Research released by Ernst & Young today reveals that UK plc saw no respite in the first quarter of 2008 as profit warnings reached 114; the highest first quarter figure since 2001 and up 11 per cent from Q1 2007.Keith McGregor, Restructuring partner at Ernst & Young comments: “Profit warnings remained above the 100 mark for the second quarter in a row, driven by the deepening impact of the credit crunch and a record number of retail warnings. The last time UK plc issued more than 100 profit warnings in consecutive quarters it was 2001, when the end of the technology-led boom meant painful readjustment. The hangover from the credit-boom could be equally severe especially as some sectors are warning on current poor trading but may have failed to factor in the impact of a sustained downturn in demand.”
The highest warning sectors were General Retailers with 18, equalling their record peak of Q1 2007, Support Services with 14, Software & Computer Services with 13 and Media and General Financial with eight.
The General Retail sector has 18 warnings this quarter equalling the record number that were recorded in Q1 2007. Retail profit warnings usually peak in the first quarter, when retailers provide Christmas and January sale post-mortems. However, it is clear this year that the sector is in more distress than at the start of 2007. The 12 months to the end of March 2007 saw 26 per cent of the sector issuing a warning. By comparison a remarkable 42 per cent of FTSE General Retailers had issued a warning to the year to date ending March 2008.

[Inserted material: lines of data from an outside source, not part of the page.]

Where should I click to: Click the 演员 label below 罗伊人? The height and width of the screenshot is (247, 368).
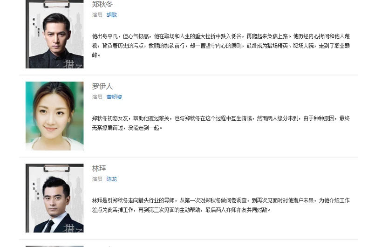(x=97, y=97)
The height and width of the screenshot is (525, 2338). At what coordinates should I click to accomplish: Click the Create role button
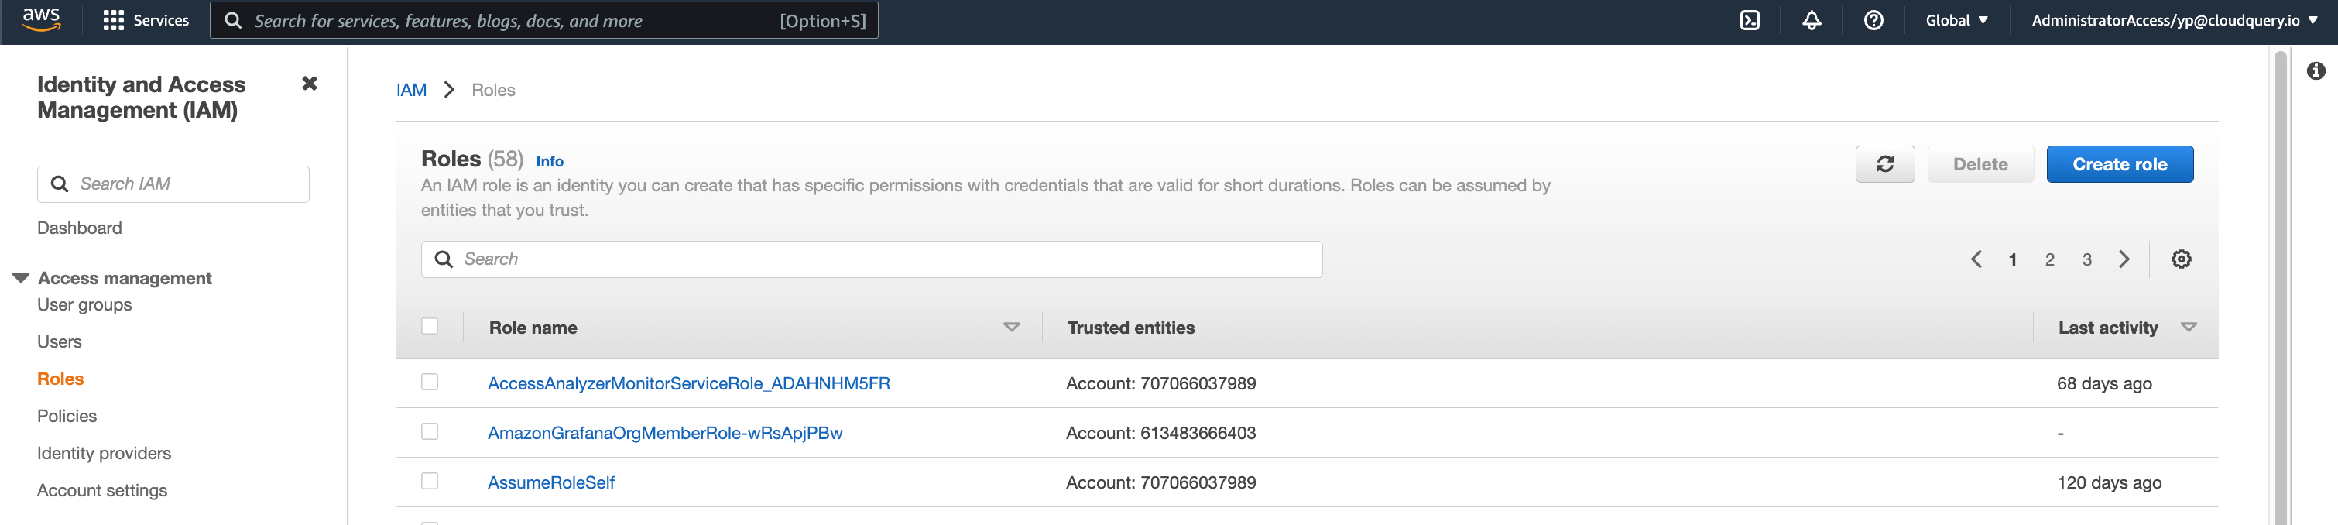(x=2118, y=164)
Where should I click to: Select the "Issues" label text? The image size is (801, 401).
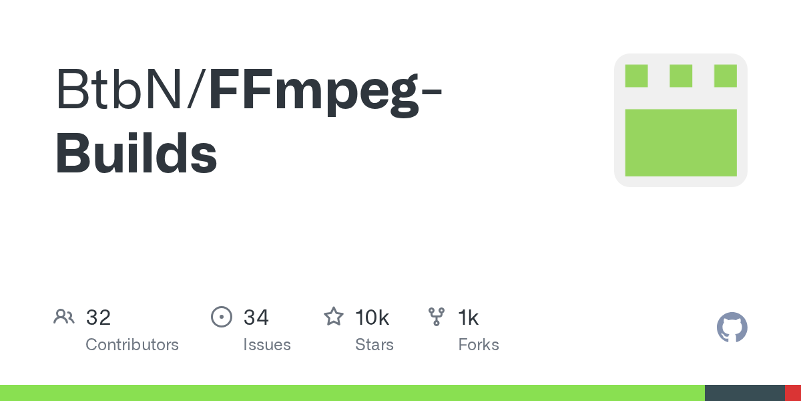(267, 345)
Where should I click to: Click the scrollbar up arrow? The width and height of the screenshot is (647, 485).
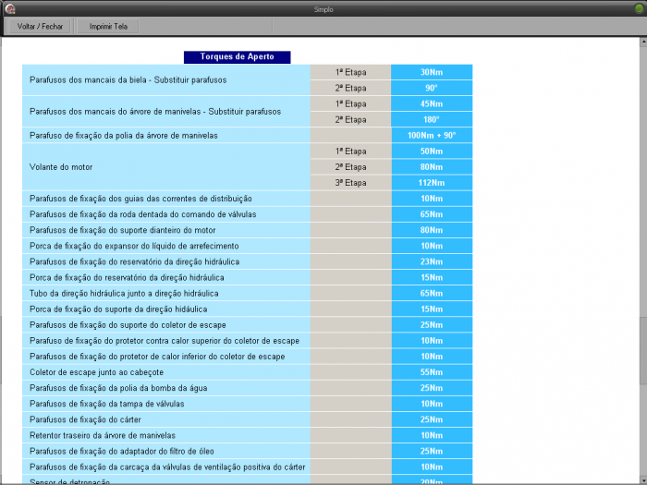click(641, 42)
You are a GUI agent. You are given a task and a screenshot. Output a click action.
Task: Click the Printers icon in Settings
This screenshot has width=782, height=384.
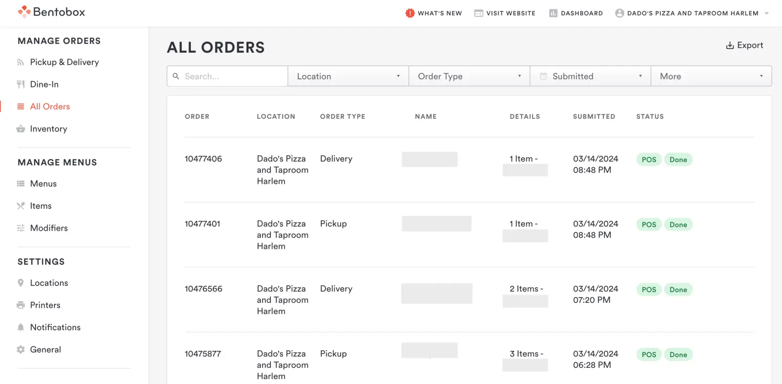(21, 305)
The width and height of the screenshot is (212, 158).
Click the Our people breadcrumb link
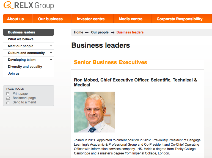[100, 32]
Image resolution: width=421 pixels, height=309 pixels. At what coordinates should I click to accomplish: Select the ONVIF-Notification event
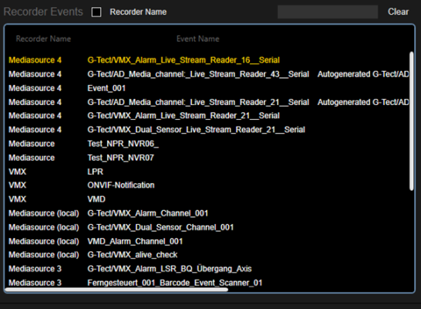click(207, 185)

Andrew Wollaston, Restructuring partner at Ernst & Young comments: “It would be reasonable to expect more of the same, if not worst, for the rest of 2008. Yet, retail sales showed resilience in February and March. However, looking behind the figures it is evident that food and seasonal items drove most of the sales growth. Other sectors such as household goods saw a decline highlighting that consumers are cutting back their spending on big ticket purchases and is evidence that the pressure is beginning to build.
“The credit crunch will become real and personal to borrowers this year, especially the two million mortgage holders coming off fix-rate deals. The base rate is expected to continue to fall gradually in 2008, but the same inflationary pressures that will limit the ability of the Bank of England to lower rates, will also eat into the benefit of any rate cut for the consumer. The period of economic uncertainty may even persuade individuals to increase savings from their historic lows, leaving retailers with even less of the disposable income pie.”
There have already been ten notable retail administrations in this quarter and the outlook looks bleak for the second quarter and beyond. The early Easter and far chillier Spring than we enjoyed in 2007 will hit like-for-like figures. Retailers will need more than good weather to compensate for consumer frailty and their own rising costs.